In today’s post I’ll share two tools I recently discovered that are interesting for worldbuilding and character building. Worldbuilding can be a complex endeavor, and one that can quickly spiral into rabbit holes of documenting the caloric intake of your giant desert spiders. Organization is key to staying on task, and being able to reference ideas you made canon to your story if you ever need to reference during writing your book or series.
Fantasy Calendar Worldbuilding Tool
I was working with my coauthor on documenting our fantasy world’s months and he was working on making a timeline of the major events in the first book of the Etherea Cycle (as we are working on writing book two) when I decided a visual calendar would be really helpful. I searched on google and after a few tries I found this one: fantasy-calendar.com. You can display moon phases, which is incredibly useful for us as our characters base a lot of the passage of time by the movement and phases of the moon because their planet is tidally locked. You can add seasons as a color, weather, and your own events. But the most useful part for general worldbuilding is that you can create your own length of weeks and months. You’ll get something like this, which is the first month of our Etherean Calendar.

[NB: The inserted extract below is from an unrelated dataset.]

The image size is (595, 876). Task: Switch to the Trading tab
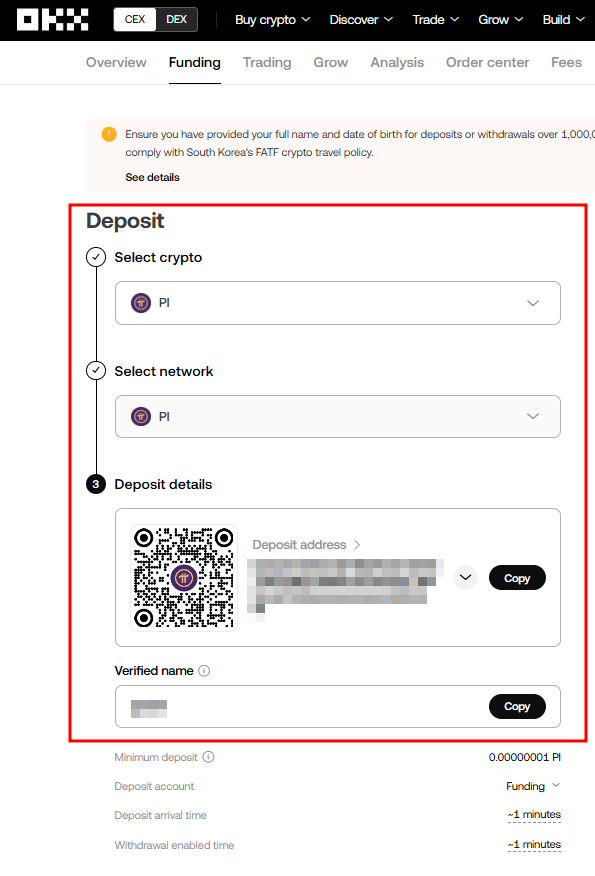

Height Comparison Character Building Tool
The other part of worldbuilding is building your characters. Many use character sheets which contain the information such as age, height, eye color. But sometimes you want a visual on how your party looks together. HeightComparison.com. This could be used for everything from DnD or other original tabletop RPGs to fantasy and sci-fi stories where there are several characters always together. In TOTI we have six. Here’s what they’d look like all together, vertically speaking.
Let me know if these help you in the comments! And share your favorite world building tools.
IWSG March 2023
It’s also IWSG Wednesday (what’s that? read on!) and the question posed this month is about author envy.

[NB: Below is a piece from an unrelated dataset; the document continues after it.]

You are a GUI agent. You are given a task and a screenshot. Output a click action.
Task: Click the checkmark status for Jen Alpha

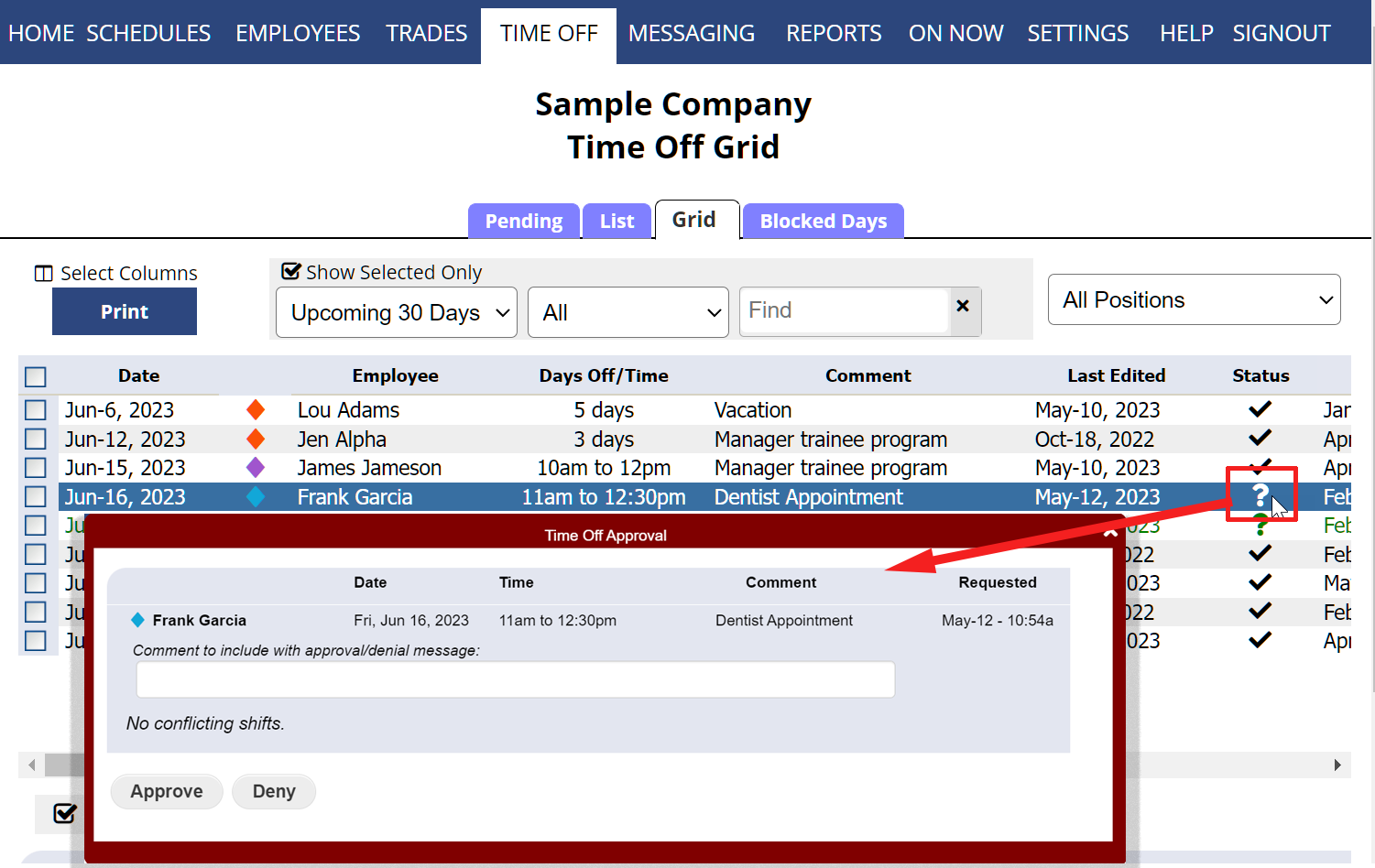pyautogui.click(x=1260, y=438)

The Insecure Writer’s Support Group post on the first Wednesday of the month. “Writers can express doubts and concerns without fear of appearing foolish or weak. Those who have been through the fire can offer assistance and guidance.” You can find my previous posts here. The group poses a monthly question to answer as well.
IWSG Question of the Month
Have you ever read a line in novel or a clever plot twist that caused you to have author envy?

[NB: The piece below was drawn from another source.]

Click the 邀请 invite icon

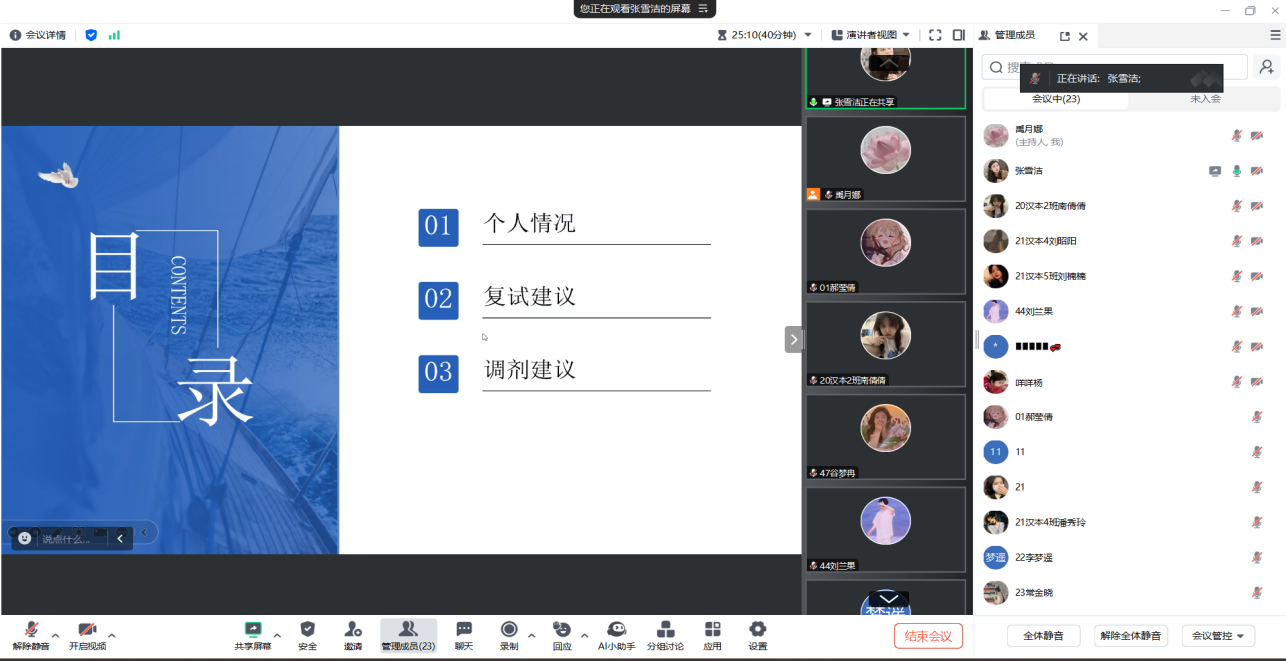[x=353, y=634]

I love those moments! Not envy. Those moments are entertaining; as a reader I was surprised, or the writing captivated me or filled me with wonder. Those moments are also inspiring; as an author I couldn’t predict what was going to happen and wish that I had. I do wish to be able to write clever and captivating stories, so in those moments I have grabbed my forehead, put down the book, and declared, “Why didn’t I think of that?” But one of the great things about writing is all the different ways you can tell a story, all the different branches that sprout from the trunk of a single idea. Using those fun reading moments to inspire future ideas is a great way to move forward vs lament that you didn’t think of it first. Writing begets more writing and everything gets its inspiration from somewhere. Just find a way to make the idea different and really yours and don’t copy the idea exactly.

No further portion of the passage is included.